EXPOSE DES FAITS ET DE LA PROCÉDURE
Mme [Q] [K] et M. [D] [C] sont propriétaires d'une maison d'habitation et d'un terrain attenant sis [Adresse 3], à [Localité 7] (Ardèche), parcelles cadastrées section BB n° [Cadastre 1] et [Cadastre 2].
Leur fonds est attenant et supérieur au fonds voisin appartenant à Mme [H] [G], cadastré section BB n° [Cadastre 3].
Dans la perspective de la construction d'une piscine et de la rénovation de son habitation par Mme [G], les deux parties ont fait intervenir un géomètre expert afin de fixer les limites de propriété.
Un procès-verbal de bornage et de reconnaissance de limites amiable a été dressé par M. [N] et signé par les parties le 3 avril 2019.
Jugeant les travaux entrepris par Mme [G] dangereux, Mme [K] et M. [C] ont saisi, par acte du 9 février 2021, le juge des référés du tribunal judiciaire de Privas, au visa de l'article 835 du code de procédure civile, afin que soit ordonné l'arrêt immédiat des travaux réalisés sur la parcelle de Mme [G].
Par ordonnance du 27 mai 2021, le juge des référés a ordonné, au besoin, l'arrêt immédiat des travaux litigieux, après avoir constaté que Mme [G] s'était engagée à les faire cesser. Il a été par ailleurs ordonné une expertise judiciaire.
L'expert judiciaire désigné, M. [S] [Z], a déposé son rapport d'expertise le 4 octobre 2022.

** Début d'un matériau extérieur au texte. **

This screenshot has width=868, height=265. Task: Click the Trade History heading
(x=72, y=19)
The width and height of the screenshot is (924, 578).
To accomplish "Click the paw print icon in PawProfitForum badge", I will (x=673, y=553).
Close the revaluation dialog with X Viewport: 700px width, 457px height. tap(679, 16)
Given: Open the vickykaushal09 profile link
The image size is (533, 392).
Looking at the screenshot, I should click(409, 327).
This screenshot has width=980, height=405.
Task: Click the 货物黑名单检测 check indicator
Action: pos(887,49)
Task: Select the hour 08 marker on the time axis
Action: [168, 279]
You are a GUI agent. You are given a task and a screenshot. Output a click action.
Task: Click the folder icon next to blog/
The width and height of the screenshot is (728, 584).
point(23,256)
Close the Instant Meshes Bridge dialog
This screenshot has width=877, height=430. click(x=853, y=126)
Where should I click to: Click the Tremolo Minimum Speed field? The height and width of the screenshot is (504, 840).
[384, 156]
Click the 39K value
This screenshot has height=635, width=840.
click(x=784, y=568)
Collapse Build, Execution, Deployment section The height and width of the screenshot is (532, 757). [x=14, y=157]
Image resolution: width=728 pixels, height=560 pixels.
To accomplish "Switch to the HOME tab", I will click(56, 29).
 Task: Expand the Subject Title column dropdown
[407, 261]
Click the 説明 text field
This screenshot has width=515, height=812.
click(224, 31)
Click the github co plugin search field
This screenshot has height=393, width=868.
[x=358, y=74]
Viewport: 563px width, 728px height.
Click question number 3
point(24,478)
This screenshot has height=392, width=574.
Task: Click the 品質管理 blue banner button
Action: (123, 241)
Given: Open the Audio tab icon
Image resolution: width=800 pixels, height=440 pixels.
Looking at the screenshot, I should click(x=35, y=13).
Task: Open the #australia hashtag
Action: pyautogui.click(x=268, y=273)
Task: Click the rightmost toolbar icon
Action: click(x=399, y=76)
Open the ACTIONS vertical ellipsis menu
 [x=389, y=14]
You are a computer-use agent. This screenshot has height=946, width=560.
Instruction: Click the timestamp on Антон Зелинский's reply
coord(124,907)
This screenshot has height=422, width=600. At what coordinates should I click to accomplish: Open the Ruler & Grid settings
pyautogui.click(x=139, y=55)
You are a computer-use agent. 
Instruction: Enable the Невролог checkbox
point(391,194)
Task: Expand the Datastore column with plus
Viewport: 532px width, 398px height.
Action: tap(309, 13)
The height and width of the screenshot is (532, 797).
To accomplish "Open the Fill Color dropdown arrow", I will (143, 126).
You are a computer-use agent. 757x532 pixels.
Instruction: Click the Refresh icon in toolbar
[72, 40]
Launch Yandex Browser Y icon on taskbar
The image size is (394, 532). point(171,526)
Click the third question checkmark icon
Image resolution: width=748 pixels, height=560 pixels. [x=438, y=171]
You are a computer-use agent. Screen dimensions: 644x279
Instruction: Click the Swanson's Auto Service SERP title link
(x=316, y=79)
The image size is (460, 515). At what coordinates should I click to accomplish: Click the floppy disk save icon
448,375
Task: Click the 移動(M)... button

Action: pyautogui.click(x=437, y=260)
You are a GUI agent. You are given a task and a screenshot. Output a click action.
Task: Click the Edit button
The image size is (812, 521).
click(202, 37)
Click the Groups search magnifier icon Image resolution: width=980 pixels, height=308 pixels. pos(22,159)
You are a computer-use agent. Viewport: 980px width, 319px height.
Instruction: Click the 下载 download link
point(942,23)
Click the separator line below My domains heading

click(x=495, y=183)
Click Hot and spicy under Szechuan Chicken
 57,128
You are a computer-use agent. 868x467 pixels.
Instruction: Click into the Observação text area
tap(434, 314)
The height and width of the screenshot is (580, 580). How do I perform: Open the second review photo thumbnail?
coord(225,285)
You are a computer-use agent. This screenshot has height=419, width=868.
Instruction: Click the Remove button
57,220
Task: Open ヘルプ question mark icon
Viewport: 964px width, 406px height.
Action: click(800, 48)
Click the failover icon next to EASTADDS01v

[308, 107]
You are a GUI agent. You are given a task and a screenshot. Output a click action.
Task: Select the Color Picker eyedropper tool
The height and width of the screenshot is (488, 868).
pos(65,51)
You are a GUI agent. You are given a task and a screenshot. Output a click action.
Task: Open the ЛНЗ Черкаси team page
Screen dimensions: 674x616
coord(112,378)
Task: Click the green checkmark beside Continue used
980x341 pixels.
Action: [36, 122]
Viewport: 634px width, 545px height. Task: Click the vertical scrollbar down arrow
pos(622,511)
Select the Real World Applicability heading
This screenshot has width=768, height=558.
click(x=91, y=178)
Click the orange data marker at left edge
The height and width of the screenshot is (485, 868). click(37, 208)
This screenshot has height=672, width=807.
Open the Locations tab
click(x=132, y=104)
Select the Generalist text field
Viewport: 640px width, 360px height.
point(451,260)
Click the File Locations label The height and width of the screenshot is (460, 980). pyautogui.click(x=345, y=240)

Par acte de commissaire de justice du 21 décembre 2022, Mme [Q] [K] et M. [D] [C] ont fait assigner devant le tribunal judiciaire de Privas Mme [H] [G] notamment en cessation du trouble anormal de voisinage et de l'empiétement sur leur parcelle.
Le tribunal judiciaire de Privas, par jugement contradictoire en date du 19 mars 2024, a :
- Rejeté la demande de sursis à statuer formulée par Mme [H] [G],
- Ordonné à Mme [H] [G] de procéder à la démolition du mur séparatif C-D empiétant sur le fonds de Mme [Q] [K] et M. [D] [C] ainsi que de la piscine et des plages jusqu'à 3 mètres de la limite de propriété, ce sous astreinte de 100 euros par jour de retard passé un délai de trois mois suivant la signification de la présente décision pendant une période de trois mois,
- Condamné Mme [H] [G] à prendre des mesures conservatoires de protection en posant une barrière infranchissable selon le plan établi par l'expert judiciaire en page 27 de son rapport, ce sous astreinte de 100 euros par jour de retard passé un délai de trois mois suivant la signification de la présente décision pendant une période de trois mois,
- Condamné Mme [H] [G] à verser à Mme [Q] [K] et M. [D] [C] la somme de 3.000 euros de dommages et intérêts en réparation du préjudice de jouissance subi,
- Débouté Mme [Q] [K] et M. [D] [C] du surplus de leurs demandes,
- Débouté Mme [H] [G] de sa demande au titre de la procédure abusive et des frais irrépétibles,
- Condamné Mme [H] [G] aux dépens de l'instance, en ceux compris les frais de procédure d'expertise,
- Condamné Mme [H] [G] à payer à Mme [Q] [K] et M. [D] [C] la somme de 1.500 euros au titre de l'article 700 du code de procédure civile,
- Rappelé que l'exécution provisoire est de droit.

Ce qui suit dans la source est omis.